Esther said change has been won in mainstream schools but not for everyone – while there was acceptance now of the need to build ramps and provide visual aids and other supports, there is “still a long way to go for kids with intellectual disability”. Inclusive education, she said, is about will, skill and capacity and often comes down to the leadership of an individual principal. “You can have the skill and you can have all the resourcing, but if you don’t have the will, nothing happens.”
Diane McCarthy thanked past activists who brought positive change, “My son has a wheelchair and scooter pass to go on the tram. I take that for granted. I want to thank everybody who was chaining themselves to a train or tram, to be out there for children like mine. I think that’s the nature of the rights movement and that there should be stronger numbers behind those protests in the future if they happen”, she said.
The rights Tough covered Billy Bragg’s ‘To Have And To Have NOt’ which was a seamless transition from education to employment.
Kairsty Wilson, Legal Manager, AED Legal Centre, talked about the battle to improve wages and working conditions for people with disability working in what are now known as disability enterprises. When the case was first launched, some workers were being paid 5 cents a day. Related cases have run on since, including a complex campaign for 10,000 people with disability to receive backpay for wages lost in the past and challenges to wages based not just on productivity but ‘competency’.
Kairsty says she gets a lot of hate mail, but she believes strongly that ‘every single person in Australia, with a disability or not, is entitled to an education and employment.”
Steve Hurd, Boroondarra City Council, wants to challenge the long-held mentality that a disability charity organisation must, by its very nature, be good, and that the people who work there are also good. “It’s an error of logic,” he said. “A lot of people who work in the disability sector are the biggest scum you’ll ever meet!” Many disability charity managers were, he said, threatened by people with disability who could do their job, and there was a failure in many organisations to provide mentoring and career pathways for people with disability.

※ ※ ※

- Activity 1
In the passage on disability rights, how much were some workers being paid when the wages case was first launched?
- Activity 2
Reproduce word for word the part of the passage on disability rights that begins at the words "Kairsty says she" and stops after "people with disability.".

- Data extract
※ ※ ※

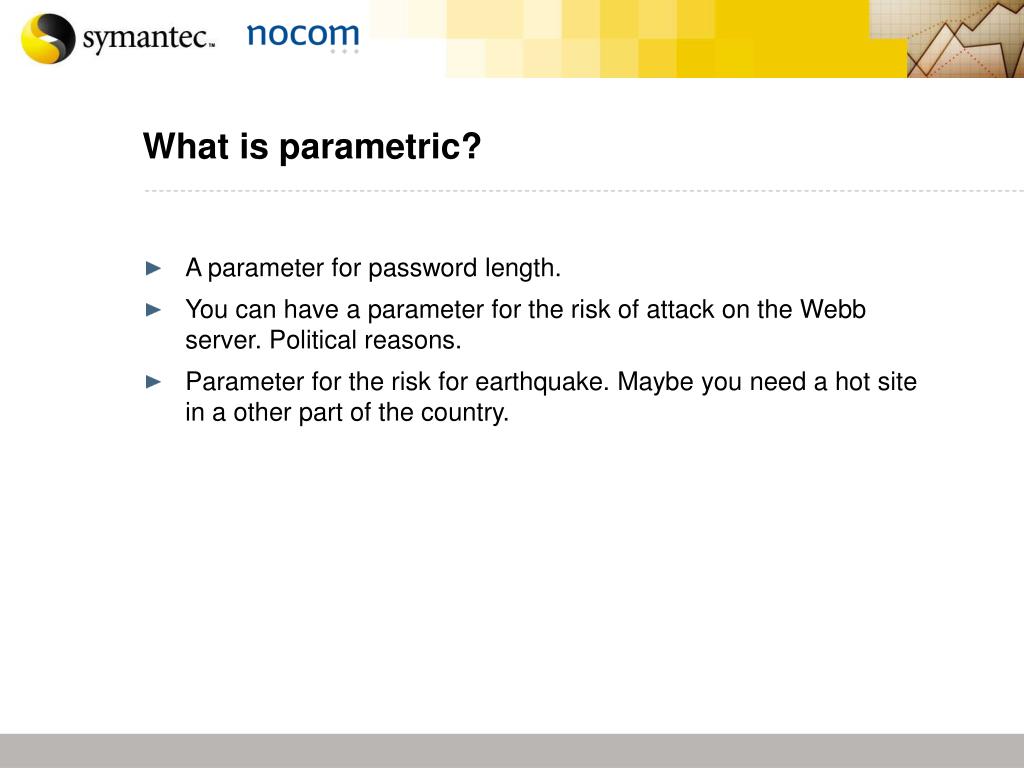This screenshot has width=1024, height=768.
Task: Click the 'What is parametric?' heading
Action: tap(312, 146)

※ ※ ※

- Task result 1
Some workers were being paid 5 cents a day.

- Task result 2
Kairsty says she gets a lot of hate mail, but she believes strongly that ‘every single person in Australia, with a disability or not, is entitled to an education and employment.”
Steve Hurd, Boroondarra City Council, wants to challenge the long-held mentality that a disability charity organisation must, by its very nature, be good, and that the people who work there are also good. “It’s an error of logic,” he said. “A lot of people who work in the disability sector are the biggest scum you’ll ever meet!” Many disability charity managers were, he said, threatened by people with disability who could do their job, and there was a failure in many organisations to provide mentoring and career pathways for people with disability.